Ein Antikörper ist ein Glykoprotein, das spezifisch an ein Antigen oder einen Teil davon, das Epitop genannt wird, bindet und so eine Immunantwort gegen fremde Agenzien ermöglicht. Er besteht aus konstanten und variablen Domänen; die variable Domäne enthält das Paratop, die Bindungsstelle für das Antigen. Antikörper sind unverzichtbare Werkzeuge zur Detektion und Erforschung biologischer Mechanismen und Krankheiten.
Primäre Antikörper: Definition und Typen
Primäre Antikörper sind die ersten Antikörper, die direkt an ein spezifisches Protein oder Biomolekül von Interesse binden.
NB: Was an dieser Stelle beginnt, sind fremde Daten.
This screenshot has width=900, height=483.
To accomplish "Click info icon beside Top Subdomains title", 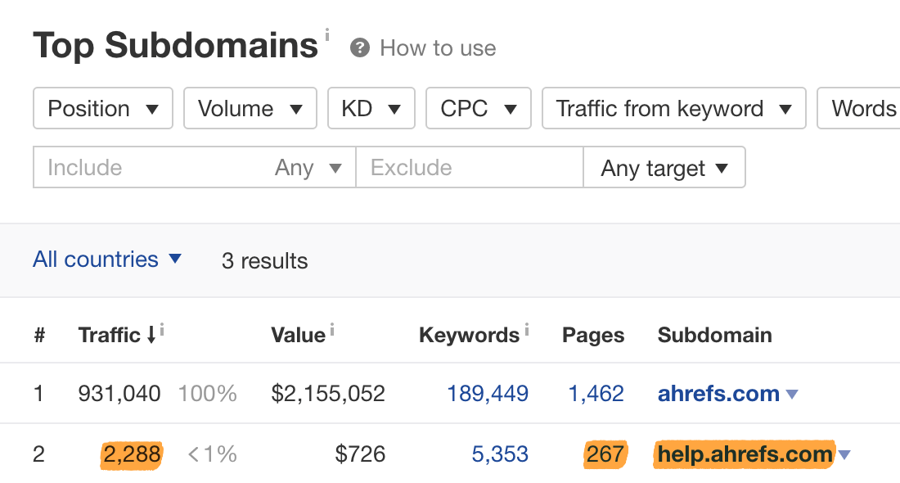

Sie werden natürlicherweise von Organismen während Immunantworten produziert, können aber auch für Forschung oder Diagnostik hergestellt werden. Primäre Antikörper werden in der Regel als monoklonal oder polyklonal klassifiziert und in verschiedenen Spezies wie Maus, Ratte oder Kaninchen erzeugt. Monoklonale Antikörper bieten hohe Spezifität, da sie ein einzelnes Epitop anvisieren, während polyklonale Antikörper mehrere Epitope erkennen und oft zu einer stärkeren Bindung führen.
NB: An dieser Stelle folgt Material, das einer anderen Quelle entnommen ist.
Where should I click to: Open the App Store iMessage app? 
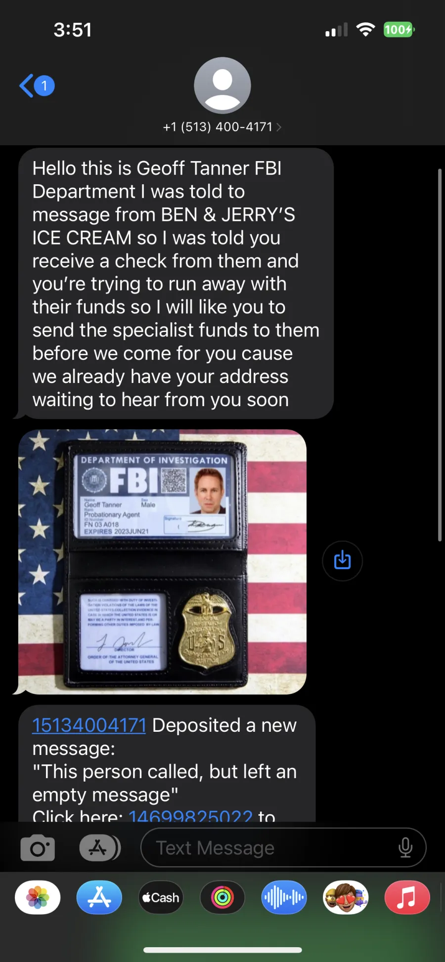(99, 897)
Rolle der primären Antikörper
Primäre Antikörper sind essenziell für die Detektion von Zielmolekülen in einer Vielzahl von Labortechniken wie Western Blotting, ELISA, Immunhistochemie, Immunfluoreszenz und Durchflusszytometrie. Ihre Fähigkeit, spezifisch an Biomarker zu binden, hilft bei der Untersuchung von Krankheitsmechanismen, Proteinexpression und Zell-Signalwegen. Sie sind grundlegend für die Identifizierung von Markern, die bei Krankheiten wie Krebs, Alzheimer, Parkinson und Infektionskrankheiten relevant sind.
Anwendungen in Forschung und Diagnostik
In der Forschung und klinischen Diagnostik werden primäre Antikörper eingesetzt, um Proteine und Antigene in komplexen biologischen Proben zu identifizieren, zu quantifizieren und zu visualisieren. Sie ermöglichen die Lokalisierung von Proteinen in Geweben oder Zellen, unterstützen die Entdeckung von Biomarkern und erleichtern die therapeutische Entwicklung. Die Auswahl des geeigneten primären Antikörpers – unter Berücksichtigung von Faktoren wie Klonalität, Speziesherkunft und Spezifität – ist entscheidend für genaue und reproduzierbare Ergebnisse.